Bowing to reality, Prendergast offered the unions terms that are far more generous than those won by the agency’s subway and bus workers, who are represented by a separate labor organization and are barred by law from striking.
With a tweak or two, he met the most important benchmarks recommended by a presidential mediation panel for presently employed LIRR staff while asking for reasonable savings in the cost of future hires. The unions must now recognize that paralyzing regional transportation by striking would be unconscionable.
The subway and bus workers won a five-year deal with raises totaling 8.25%. The presidential panel’s non-binding recommendation for the LIRR — which already pays the nation’s highest railroad salaries — called for 17% hikes over six years, a figure that would boost the MTA’s costs by $40 million annually.
Prendergast’s major request on this front would be to stretch the 17% in hikes over seven years, not six. To offset that ding, he proposed upping some shift payments and boosting lump-sum retroactive checks. He would require workers to contribute less to health-care coverage than proposed by the unions — 2% rather than 2.25%.
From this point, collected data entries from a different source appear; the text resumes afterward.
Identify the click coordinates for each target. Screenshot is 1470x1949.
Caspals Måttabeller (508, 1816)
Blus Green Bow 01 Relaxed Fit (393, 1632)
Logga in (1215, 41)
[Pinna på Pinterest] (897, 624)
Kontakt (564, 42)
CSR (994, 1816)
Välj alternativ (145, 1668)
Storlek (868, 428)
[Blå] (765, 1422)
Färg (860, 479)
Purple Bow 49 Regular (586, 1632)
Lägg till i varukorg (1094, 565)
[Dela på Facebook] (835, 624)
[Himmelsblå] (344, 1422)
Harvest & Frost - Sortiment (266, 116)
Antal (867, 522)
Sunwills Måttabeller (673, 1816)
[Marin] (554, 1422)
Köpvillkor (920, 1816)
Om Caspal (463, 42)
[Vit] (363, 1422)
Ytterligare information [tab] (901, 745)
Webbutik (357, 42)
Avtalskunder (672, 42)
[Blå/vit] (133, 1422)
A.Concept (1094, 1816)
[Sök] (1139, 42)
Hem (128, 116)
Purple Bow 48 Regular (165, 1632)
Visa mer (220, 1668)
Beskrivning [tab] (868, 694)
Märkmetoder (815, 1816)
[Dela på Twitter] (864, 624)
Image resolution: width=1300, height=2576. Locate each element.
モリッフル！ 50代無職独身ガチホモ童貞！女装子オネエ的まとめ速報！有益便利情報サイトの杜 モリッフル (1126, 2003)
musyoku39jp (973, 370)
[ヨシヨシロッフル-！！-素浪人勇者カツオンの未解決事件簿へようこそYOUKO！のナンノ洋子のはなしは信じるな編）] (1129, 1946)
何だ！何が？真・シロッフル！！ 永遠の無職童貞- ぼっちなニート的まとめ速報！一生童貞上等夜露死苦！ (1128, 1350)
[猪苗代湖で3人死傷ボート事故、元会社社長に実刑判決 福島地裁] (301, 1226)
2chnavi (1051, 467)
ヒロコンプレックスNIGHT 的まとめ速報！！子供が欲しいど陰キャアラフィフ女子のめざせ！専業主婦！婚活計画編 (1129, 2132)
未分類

As for future workers, they would contribute 4% to health coverage, pay into their pensions for as long as they are on the payroll (not just for 10 years) and take a few more years to step up to maximum salaries. There, Prendergast is asking for long-term savings that would leave the staff in great shape while sparing the riders fare hikes.
Rather than whining that Prendergast unveiled the terms publicly, the unions might well have asked, “Where do we sign?”